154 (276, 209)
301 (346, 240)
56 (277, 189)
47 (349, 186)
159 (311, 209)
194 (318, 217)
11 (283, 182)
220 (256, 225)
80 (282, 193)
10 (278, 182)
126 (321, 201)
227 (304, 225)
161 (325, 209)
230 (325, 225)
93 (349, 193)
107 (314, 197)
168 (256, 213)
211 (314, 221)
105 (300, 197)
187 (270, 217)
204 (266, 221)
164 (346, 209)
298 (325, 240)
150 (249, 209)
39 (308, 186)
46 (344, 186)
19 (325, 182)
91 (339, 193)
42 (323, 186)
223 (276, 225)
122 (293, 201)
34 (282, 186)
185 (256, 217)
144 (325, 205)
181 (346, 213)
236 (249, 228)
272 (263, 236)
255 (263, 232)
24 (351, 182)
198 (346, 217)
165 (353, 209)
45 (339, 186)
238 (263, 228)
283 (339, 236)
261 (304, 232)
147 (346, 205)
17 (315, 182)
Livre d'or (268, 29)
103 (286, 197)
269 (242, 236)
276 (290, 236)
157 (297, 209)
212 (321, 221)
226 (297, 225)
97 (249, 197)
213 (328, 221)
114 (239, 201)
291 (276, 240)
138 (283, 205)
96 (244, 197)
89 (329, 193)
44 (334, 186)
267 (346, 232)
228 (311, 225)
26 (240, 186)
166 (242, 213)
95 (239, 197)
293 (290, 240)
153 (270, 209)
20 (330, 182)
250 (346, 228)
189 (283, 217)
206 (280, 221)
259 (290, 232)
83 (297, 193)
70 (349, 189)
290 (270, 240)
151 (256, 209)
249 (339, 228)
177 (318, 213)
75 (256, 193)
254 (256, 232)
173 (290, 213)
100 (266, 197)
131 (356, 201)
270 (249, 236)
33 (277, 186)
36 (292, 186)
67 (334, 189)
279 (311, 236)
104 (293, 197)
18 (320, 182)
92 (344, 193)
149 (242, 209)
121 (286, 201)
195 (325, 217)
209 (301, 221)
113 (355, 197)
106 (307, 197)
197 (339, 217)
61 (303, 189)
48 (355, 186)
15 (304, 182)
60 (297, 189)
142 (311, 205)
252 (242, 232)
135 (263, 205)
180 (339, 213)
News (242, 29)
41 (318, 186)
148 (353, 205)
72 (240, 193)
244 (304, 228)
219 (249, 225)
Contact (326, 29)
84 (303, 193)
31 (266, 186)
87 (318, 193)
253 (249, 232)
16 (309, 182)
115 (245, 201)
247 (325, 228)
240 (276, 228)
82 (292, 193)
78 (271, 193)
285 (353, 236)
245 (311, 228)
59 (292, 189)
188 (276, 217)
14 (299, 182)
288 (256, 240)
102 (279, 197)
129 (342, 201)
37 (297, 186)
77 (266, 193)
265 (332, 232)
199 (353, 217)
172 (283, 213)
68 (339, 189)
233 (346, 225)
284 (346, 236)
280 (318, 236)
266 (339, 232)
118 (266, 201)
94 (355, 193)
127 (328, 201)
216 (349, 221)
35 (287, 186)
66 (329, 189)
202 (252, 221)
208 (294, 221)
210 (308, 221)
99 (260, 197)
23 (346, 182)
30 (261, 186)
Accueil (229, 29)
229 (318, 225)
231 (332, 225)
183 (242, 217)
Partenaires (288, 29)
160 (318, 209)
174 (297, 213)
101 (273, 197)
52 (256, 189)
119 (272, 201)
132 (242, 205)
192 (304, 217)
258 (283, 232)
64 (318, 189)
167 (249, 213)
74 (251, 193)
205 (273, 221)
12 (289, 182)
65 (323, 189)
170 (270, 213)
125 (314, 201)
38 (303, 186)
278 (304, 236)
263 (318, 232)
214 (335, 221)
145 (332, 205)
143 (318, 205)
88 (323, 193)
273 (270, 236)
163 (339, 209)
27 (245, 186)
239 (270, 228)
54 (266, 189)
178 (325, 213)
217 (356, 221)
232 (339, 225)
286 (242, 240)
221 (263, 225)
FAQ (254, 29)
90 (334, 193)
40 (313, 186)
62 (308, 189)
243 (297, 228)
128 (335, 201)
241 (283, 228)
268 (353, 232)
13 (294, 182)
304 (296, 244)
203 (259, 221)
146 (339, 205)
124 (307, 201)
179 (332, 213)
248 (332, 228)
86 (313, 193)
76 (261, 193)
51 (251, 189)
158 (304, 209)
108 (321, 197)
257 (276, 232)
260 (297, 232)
# # # #
§ **PROBLEM**: Convert every line of the material above into a JSON list of strings, one string per line, leaving out any blank lines.

§ **RESPONSE**:
[
  "154 (276, 209)",
  "301 (346, 240)",
  "56 (277, 189)",
  "47 (349, 186)",
  "159 (311, 209)",
  "194 (318, 217)",
  "11 (283, 182)",
  "220 (256, 225)",
  "80 (282, 193)",
  "10 (278, 182)",
  "126 (321, 201)",
  "227 (304, 225)",
  "161 (325, 209)",
  "230 (325, 225)",
  "93 (349, 193)",
  "107 (314, 197)",
  "168 (256, 213)",
  "211 (314, 221)",
  "105 (300, 197)",
  "187 (270, 217)",
  "204 (266, 221)",
  "164 (346, 209)",
  "298 (325, 240)",
  "150 (249, 209)",
  "39 (308, 186)",
  "46 (344, 186)",
  "19 (325, 182)",
  "91 (339, 193)",
  "42 (323, 186)",
  "223 (276, 225)",
  "122 (293, 201)",
  "34 (282, 186)",
  "185 (256, 217)",
  "144 (325, 205)",
  "181 (346, 213)",
  "236 (249, 228)",
  "272 (263, 236)",
  "255 (263, 232)",
  "24 (351, 182)",
  "198 (346, 217)",
  "165 (353, 209)",
  "45 (339, 186)",
  "238 (263, 228)",
  "283 (339, 236)",
  "261 (304, 232)",
  "147 (346, 205)",
  "17 (315, 182)",
  "Livre d'or (268, 29)",
  "103 (286, 197)",
  "269 (242, 236)",
  "276 (290, 236)",
  "157 (297, 209)",
  "212 (321, 221)",
  "226 (297, 225)",
  "97 (249, 197)",
  "213 (328, 221)",
  "114 (239, 201)",
  "291 (276, 240)",
  "138 (283, 205)",
  "96 (244, 197)",
  "89 (329, 193)",
  "44 (334, 186)",
  "267 (346, 232)",
  "228 (311, 225)",
  "26 (240, 186)",
  "166 (242, 213)",
  "95 (239, 197)",
  "293 (290, 240)",
  "153 (270, 209)",
  "20 (330, 182)",
  "250 (346, 228)",
  "189 (283, 217)",
  "206 (280, 221)",
  "259 (290, 232)",
  "83 (297, 193)",
  "70 (349, 189)",
  "290 (270, 240)",
  "151 (256, 209)",
  "249 (339, 228)",
  "177 (318, 213)",
  "75 (256, 193)",
  "254 (256, 232)",
  "173 (290, 213)",
  "100 (266, 197)",
  "131 (356, 201)",
  "270 (249, 236)",
  "33 (277, 186)",
  "36 (292, 186)",
  "67 (334, 189)",
  "279 (311, 236)",
  "104 (293, 197)",
  "18 (320, 182)",
  "92 (344, 193)",
  "149 (242, 209)",
  "121 (286, 201)",
  "195 (325, 217)",
  "209 (301, 221)",
  "113 (355, 197)",
  "106 (307, 197)",
  "197 (339, 217)",
  "61 (303, 189)",
  "48 (355, 186)",
  "15 (304, 182)",
  "60 (297, 189)",
  "142 (311, 205)",
  "252 (242, 232)",
  "135 (263, 205)",
  "180 (339, 213)",
  "News (242, 29)",
  "41 (318, 186)",
  "148 (353, 205)",
  "72 (240, 193)",
  "244 (304, 228)",
  "219 (249, 225)",
  "Contact (326, 29)",
  "84 (303, 193)",
  "31 (266, 186)",
  "87 (318, 193)",
  "253 (249, 232)",
  "16 (309, 182)",
  "115 (245, 201)",
  "247 (325, 228)",
  "240 (276, 228)",
  "82 (292, 193)",
  "78 (271, 193)",
  "285 (353, 236)",
  "245 (311, 228)",
  "59 (292, 189)",
  "188 (276, 217)",
  "14 (299, 182)",
  "288 (256, 240)",
  "102 (279, 197)",
  "129 (342, 201)",
  "37 (297, 186)",
  "77 (266, 193)",
  "265 (332, 232)",
  "199 (353, 217)",
  "172 (283, 213)",
  "68 (339, 189)",
  "233 (346, 225)",
  "284 (346, 236)",
  "280 (318, 236)",
  "266 (339, 232)",
  "118 (266, 201)",
  "94 (355, 193)",
  "127 (328, 201)",
  "216 (349, 221)",
  "35 (287, 186)",
  "66 (329, 189)",
  "202 (252, 221)",
  "208 (294, 221)",
  "210 (308, 221)",
  "99 (260, 197)",
  "23 (346, 182)",
  "30 (261, 186)",
  "Accueil (229, 29)",
  "229 (318, 225)",
  "231 (332, 225)",
  "183 (242, 217)",
  "Partenaires (288, 29)",
  "160 (318, 209)",
  "174 (297, 213)",
  "101 (273, 197)",
  "52 (256, 189)",
  "119 (272, 201)",
  "132 (242, 205)",
  "192 (304, 217)",
  "258 (283, 232)",
  "64 (318, 189)",
  "167 (249, 213)",
  "74 (251, 193)",
  "205 (273, 221)",
  "12 (289, 182)",
  "65 (323, 189)",
  "170 (270, 213)",
  "125 (314, 201)",
  "38 (303, 186)",
  "278 (304, 236)",
  "263 (318, 232)",
  "214 (335, 221)",
  "145 (332, 205)",
  "143 (318, 205)",
  "88 (323, 193)",
  "273 (270, 236)",
  "163 (339, 209)",
  "27 (245, 186)",
  "239 (270, 228)",
  "54 (266, 189)",
  "178 (325, 213)",
  "217 (356, 221)",
  "232 (339, 225)",
  "286 (242, 240)",
  "221 (263, 225)",
  "FAQ (254, 29)",
  "90 (334, 193)",
  "40 (313, 186)",
  "62 (308, 189)",
  "243 (297, 228)",
  "128 (335, 201)",
  "241 (283, 228)",
  "268 (353, 232)",
  "13 (294, 182)",
  "304 (296, 244)",
  "203 (259, 221)",
  "146 (339, 205)",
  "124 (307, 201)",
  "179 (332, 213)",
  "248 (332, 228)",
  "86 (313, 193)",
  "76 (261, 193)",
  "51 (251, 189)",
  "158 (304, 209)",
  "108 (321, 197)",
  "257 (276, 232)",
  "260 (297, 232)"
]